The problem with Hekkanen’s stories is not with his choice of material; this is, in fact, wonderful, ranging as it does from a whimsical preface, an account of an art forger, to a windswept island of fishermen to one of whom a bird-son is born (“The Aviarum, Fantastikka”). One of the shortest pieces in the book, “The Fatal Error,” is also one of the best: a darkly humorous tale of cause and effect involving a wayward screwdriver.
The problems with these eight stories arise from the stylistic clumsiness which too often stops the reader cold just when the author’s flights of fancy are taking hold. At one point in “The Bather,” a dense story about male-female dichotomies, a character writes, “it must not be overlooked that the tub was a symbolic mode of conveyance, which the bather’s subconscious had gained insight into when he suddenly envisioned it sprouting wings and bearing him off like a chariot.”
In the dialogue, too, the tone and language are forced and indistinguishable.

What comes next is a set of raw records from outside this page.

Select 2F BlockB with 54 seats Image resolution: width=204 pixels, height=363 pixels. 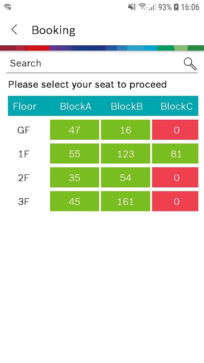point(126,177)
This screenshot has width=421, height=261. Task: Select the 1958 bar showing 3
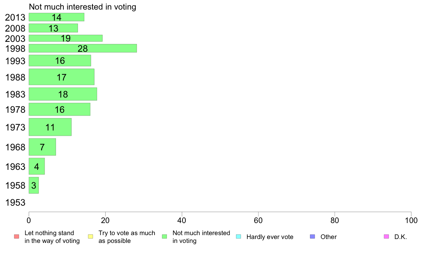click(x=34, y=185)
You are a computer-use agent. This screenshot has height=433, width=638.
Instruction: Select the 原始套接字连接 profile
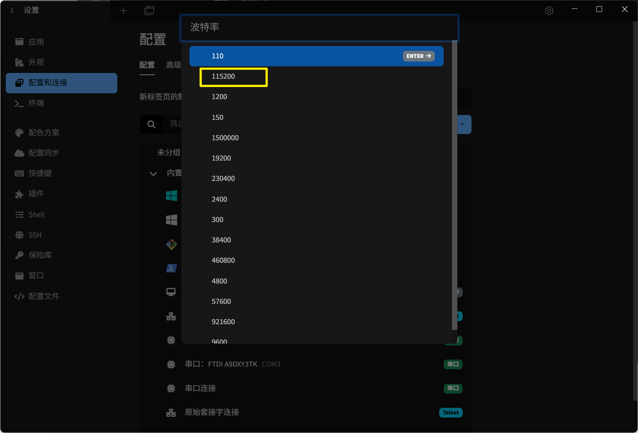click(x=212, y=412)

The characters Hekkanen creates, however differently they may be drawn in appearance and situation, all contain a certain likeness of voice; which is, of course, Hekkanen’s voice.
In “The Merry Voyager” a man rises after a farewell party. There is a woman in his bed:
“Damn,” I exploded. “Look at what those sophomoric creeps have done. They’ve tied knots in my pant legs.”
“You poor, poor dear. How unfair of them.” However, her voice betrayed a certain lack of sympathy. Indeed, I thought her tone a little too gay.
For all of Hekkanen’s inventiveness, these stories bear the weight of the author’s presence, the author’s consciousness, the author’s labours, at awkward junctures in the narrative.
Contains eight woodcuts by the author.